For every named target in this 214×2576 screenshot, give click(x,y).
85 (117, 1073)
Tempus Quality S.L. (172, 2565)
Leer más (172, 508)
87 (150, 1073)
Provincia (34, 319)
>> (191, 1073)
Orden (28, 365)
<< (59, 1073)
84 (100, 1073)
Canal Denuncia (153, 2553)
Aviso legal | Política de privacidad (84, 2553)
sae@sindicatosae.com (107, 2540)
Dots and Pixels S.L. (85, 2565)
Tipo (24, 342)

--

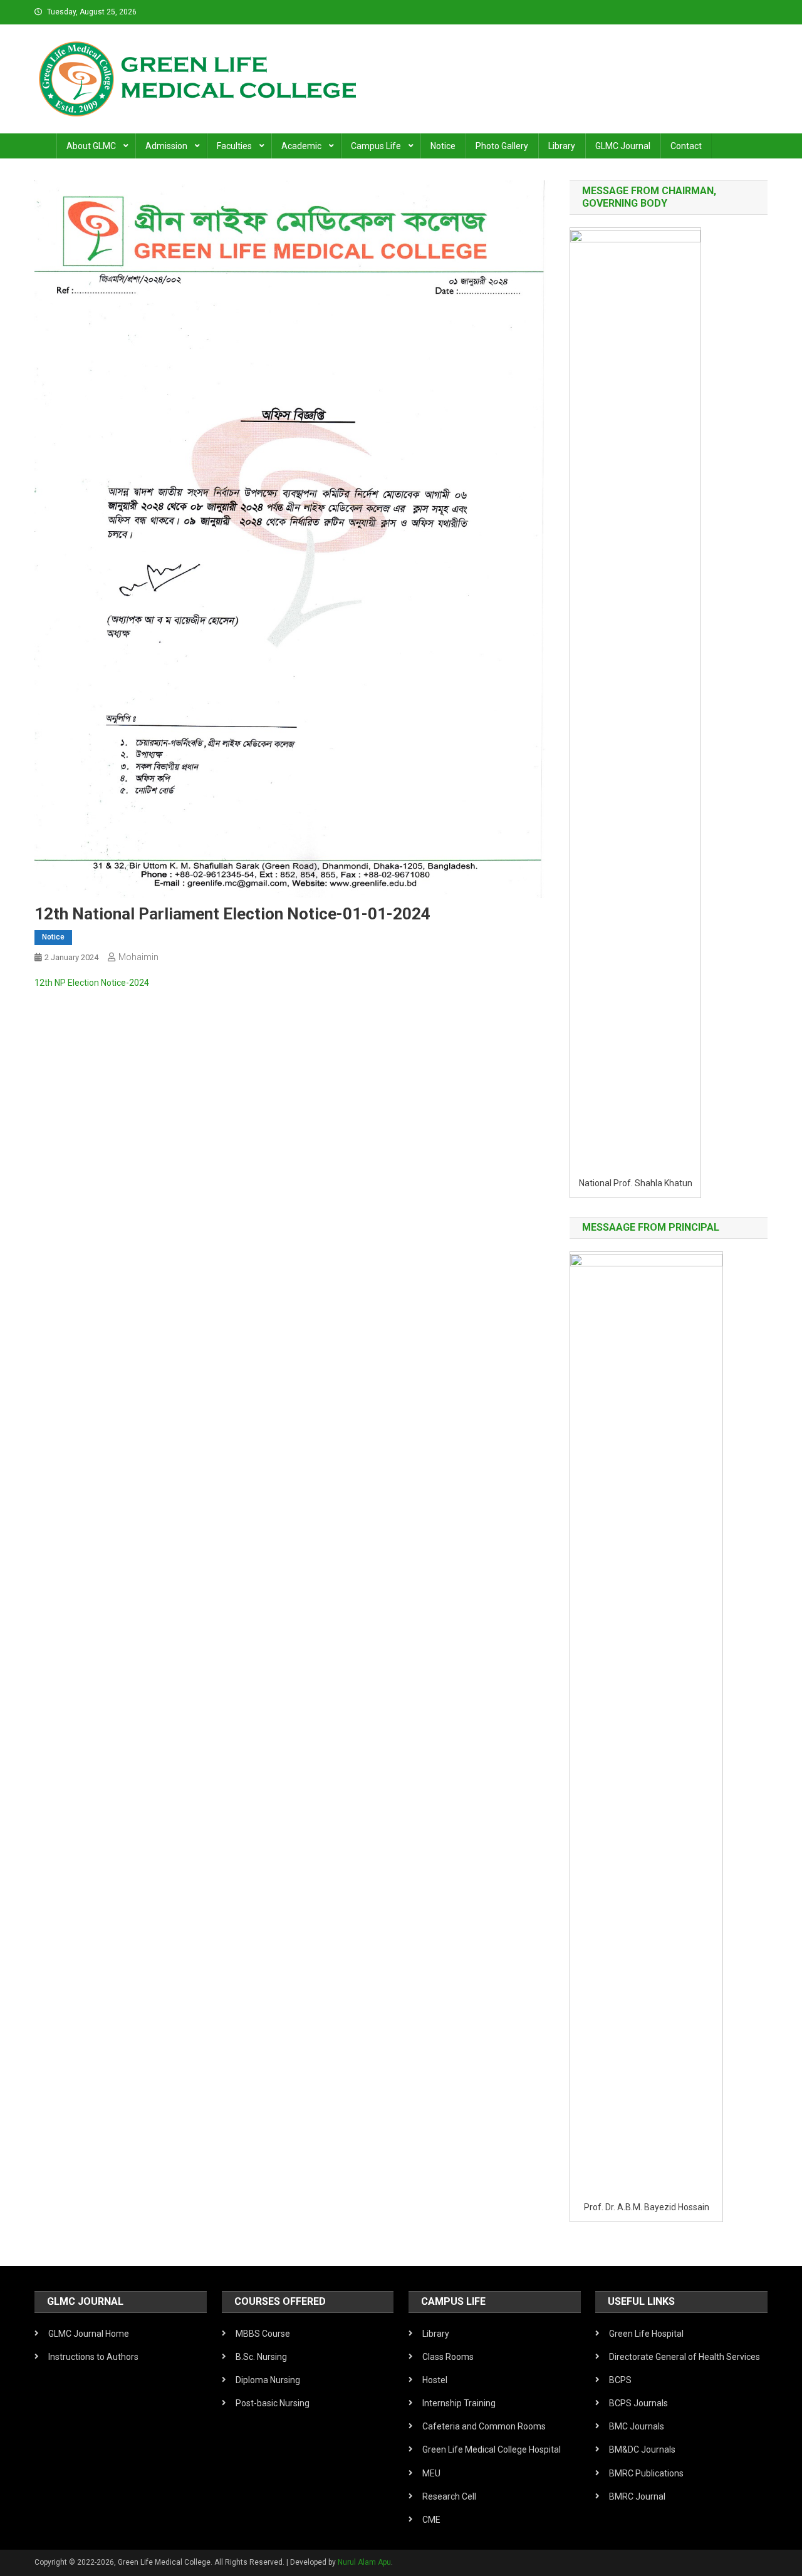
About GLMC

Instructions to follow. In the entries above, the lines between the one holding "For every named" and the one holding "Tipo (24, 342)", inclusive, are to be printed exactly as written, and those alone.

Exercise solution.
For every named target in this 214×2576 screenshot, give click(x,y).
85 (117, 1073)
Tempus Quality S.L. (172, 2565)
Leer más (172, 508)
87 (150, 1073)
Provincia (34, 319)
>> (191, 1073)
Orden (28, 365)
<< (59, 1073)
84 (100, 1073)
Canal Denuncia (153, 2553)
Aviso legal | Política de privacidad (84, 2553)
sae@sindicatosae.com (107, 2540)
Dots and Pixels S.L. (85, 2565)
Tipo (24, 342)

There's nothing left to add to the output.